Sonnet Carapace MacBook Keyboard Cover

While a keyboard cover for a laptop that is used extensively on the road, including tight airplane seats and seat neighbors with red wine glasses and a case of the jitters, this particular one isn’t what it is cracked up to be.

The advertising indicates that the silicon cover basically welts itself onto the keys, leaving no change in the touchtype-feeling as with the uncovered keyboard.

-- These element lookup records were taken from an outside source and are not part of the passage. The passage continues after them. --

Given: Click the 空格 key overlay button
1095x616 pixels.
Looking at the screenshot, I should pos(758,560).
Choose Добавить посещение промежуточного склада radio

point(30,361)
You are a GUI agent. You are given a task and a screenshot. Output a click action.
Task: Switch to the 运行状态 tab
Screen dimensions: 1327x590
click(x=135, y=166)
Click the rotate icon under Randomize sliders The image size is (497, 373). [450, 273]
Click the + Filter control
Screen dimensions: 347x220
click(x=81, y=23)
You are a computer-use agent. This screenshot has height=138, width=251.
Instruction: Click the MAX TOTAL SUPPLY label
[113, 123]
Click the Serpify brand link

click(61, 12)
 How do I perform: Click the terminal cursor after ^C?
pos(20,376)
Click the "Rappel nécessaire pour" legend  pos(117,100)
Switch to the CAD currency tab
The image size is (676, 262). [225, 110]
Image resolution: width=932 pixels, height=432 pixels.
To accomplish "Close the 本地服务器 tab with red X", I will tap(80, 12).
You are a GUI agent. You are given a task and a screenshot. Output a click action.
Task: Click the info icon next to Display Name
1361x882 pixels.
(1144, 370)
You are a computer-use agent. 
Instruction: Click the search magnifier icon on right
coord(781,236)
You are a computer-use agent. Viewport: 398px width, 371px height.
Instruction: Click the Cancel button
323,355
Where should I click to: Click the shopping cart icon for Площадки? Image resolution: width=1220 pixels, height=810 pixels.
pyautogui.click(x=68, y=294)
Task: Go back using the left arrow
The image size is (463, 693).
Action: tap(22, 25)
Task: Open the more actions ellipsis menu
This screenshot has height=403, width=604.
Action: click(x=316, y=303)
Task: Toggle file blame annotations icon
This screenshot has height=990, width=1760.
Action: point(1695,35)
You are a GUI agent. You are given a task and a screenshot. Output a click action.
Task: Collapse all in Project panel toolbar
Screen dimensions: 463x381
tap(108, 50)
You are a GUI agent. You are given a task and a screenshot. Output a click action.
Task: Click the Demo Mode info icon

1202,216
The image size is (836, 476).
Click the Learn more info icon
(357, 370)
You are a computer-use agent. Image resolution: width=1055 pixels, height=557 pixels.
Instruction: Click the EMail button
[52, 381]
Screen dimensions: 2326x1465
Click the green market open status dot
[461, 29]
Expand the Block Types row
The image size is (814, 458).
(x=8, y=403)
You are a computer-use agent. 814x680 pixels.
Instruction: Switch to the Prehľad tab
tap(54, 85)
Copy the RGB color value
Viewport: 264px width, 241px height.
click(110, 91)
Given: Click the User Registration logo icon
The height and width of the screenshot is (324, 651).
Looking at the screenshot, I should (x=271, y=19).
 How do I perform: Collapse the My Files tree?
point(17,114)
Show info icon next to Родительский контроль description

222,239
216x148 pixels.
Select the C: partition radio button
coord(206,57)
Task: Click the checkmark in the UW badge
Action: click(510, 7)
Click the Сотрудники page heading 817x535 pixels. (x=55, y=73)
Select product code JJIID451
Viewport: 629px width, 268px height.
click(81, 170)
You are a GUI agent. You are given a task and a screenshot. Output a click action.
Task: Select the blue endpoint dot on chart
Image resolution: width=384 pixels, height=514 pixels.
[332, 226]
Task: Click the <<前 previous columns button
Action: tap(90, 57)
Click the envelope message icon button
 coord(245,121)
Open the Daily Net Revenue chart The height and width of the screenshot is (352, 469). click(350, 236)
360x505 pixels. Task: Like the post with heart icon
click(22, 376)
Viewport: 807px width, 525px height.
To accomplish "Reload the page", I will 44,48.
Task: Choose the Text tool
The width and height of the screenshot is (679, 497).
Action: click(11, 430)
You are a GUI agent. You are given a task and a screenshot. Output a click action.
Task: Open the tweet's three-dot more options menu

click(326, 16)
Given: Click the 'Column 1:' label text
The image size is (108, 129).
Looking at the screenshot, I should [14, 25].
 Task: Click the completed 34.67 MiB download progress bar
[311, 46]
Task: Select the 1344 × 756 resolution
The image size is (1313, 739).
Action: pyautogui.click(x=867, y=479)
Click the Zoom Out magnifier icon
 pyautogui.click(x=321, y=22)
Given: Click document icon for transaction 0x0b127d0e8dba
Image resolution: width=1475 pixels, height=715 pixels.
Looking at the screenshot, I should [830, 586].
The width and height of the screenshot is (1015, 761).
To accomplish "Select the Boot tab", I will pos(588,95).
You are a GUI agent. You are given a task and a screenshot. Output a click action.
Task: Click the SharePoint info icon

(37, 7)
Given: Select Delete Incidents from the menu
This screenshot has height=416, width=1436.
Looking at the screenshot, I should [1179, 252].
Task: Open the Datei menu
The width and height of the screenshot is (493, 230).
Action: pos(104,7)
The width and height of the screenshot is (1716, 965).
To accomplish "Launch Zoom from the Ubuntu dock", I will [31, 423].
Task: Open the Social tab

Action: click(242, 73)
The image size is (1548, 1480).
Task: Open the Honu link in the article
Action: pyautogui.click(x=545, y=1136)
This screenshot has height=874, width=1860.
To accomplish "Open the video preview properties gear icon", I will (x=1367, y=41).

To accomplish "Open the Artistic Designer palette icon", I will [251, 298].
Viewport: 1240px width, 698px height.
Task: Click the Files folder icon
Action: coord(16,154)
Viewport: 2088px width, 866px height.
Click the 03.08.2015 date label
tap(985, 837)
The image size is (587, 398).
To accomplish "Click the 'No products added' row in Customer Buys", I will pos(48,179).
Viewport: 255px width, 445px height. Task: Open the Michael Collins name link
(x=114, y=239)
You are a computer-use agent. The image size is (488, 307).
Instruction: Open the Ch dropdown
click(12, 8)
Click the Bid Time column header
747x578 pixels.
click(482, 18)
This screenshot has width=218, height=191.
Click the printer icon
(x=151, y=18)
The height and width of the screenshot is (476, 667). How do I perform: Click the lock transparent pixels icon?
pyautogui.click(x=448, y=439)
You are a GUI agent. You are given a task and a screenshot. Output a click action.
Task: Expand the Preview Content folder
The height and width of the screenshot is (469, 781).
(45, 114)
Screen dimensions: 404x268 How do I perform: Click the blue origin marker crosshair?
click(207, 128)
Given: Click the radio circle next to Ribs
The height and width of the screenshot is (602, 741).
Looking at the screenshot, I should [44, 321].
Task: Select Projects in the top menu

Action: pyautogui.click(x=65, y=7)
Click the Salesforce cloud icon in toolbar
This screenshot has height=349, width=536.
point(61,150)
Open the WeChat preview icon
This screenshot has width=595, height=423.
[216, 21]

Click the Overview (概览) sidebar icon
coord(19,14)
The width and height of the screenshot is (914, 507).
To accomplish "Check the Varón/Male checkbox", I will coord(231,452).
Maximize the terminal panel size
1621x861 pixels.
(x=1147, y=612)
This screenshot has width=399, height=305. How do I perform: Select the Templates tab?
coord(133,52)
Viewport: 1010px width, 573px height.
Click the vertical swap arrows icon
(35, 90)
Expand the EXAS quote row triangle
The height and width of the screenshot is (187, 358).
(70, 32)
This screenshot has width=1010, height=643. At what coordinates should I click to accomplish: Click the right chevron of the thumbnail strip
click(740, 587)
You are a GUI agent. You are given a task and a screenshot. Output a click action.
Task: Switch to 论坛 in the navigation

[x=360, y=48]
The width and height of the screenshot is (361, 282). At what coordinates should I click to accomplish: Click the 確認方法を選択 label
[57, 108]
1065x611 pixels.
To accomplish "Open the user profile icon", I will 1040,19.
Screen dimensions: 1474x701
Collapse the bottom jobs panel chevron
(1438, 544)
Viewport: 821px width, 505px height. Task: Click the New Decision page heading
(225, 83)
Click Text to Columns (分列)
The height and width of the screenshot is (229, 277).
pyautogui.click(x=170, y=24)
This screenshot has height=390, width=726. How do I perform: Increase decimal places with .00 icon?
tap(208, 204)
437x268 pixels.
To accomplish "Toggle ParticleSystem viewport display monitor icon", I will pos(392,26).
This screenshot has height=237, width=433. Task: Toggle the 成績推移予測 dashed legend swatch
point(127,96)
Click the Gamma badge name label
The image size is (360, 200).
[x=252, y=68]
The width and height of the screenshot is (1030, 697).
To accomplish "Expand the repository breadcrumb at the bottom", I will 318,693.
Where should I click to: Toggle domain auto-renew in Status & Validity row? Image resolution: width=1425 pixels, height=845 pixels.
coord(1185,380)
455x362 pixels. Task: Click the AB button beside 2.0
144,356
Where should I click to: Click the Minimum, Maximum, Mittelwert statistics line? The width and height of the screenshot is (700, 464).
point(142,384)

Both indications are not true. For one thing, a MacBook keyboard covered with the Carapace looks like a disease befell it. I received multiple enqueries about what had happened to my keyboard, with guesses of “vaseline”, “heat” or other, even less desirable possibilities being the standard. The cover never “loses” the air pocket between the silicon and the keycap, no matter what you do (okay, I didn’t try a rolling pin).

Secondly, the keyboard with the cover applied, feels strange. It smells odd. Your fingers smell odd after working for a while (much like those popular kids toys made of silicon that have flashing lights inside). Also, it definitely slows down your typing speed, if you touchtype.

Lastly, and this proved to be the reason I decided to ditch the cover after only four weeks of use: it started sticking to the display, so that it would half pull off when opening the laptop. This, of course, would ruin the effects of any air removal scheme that had been applied beforehand.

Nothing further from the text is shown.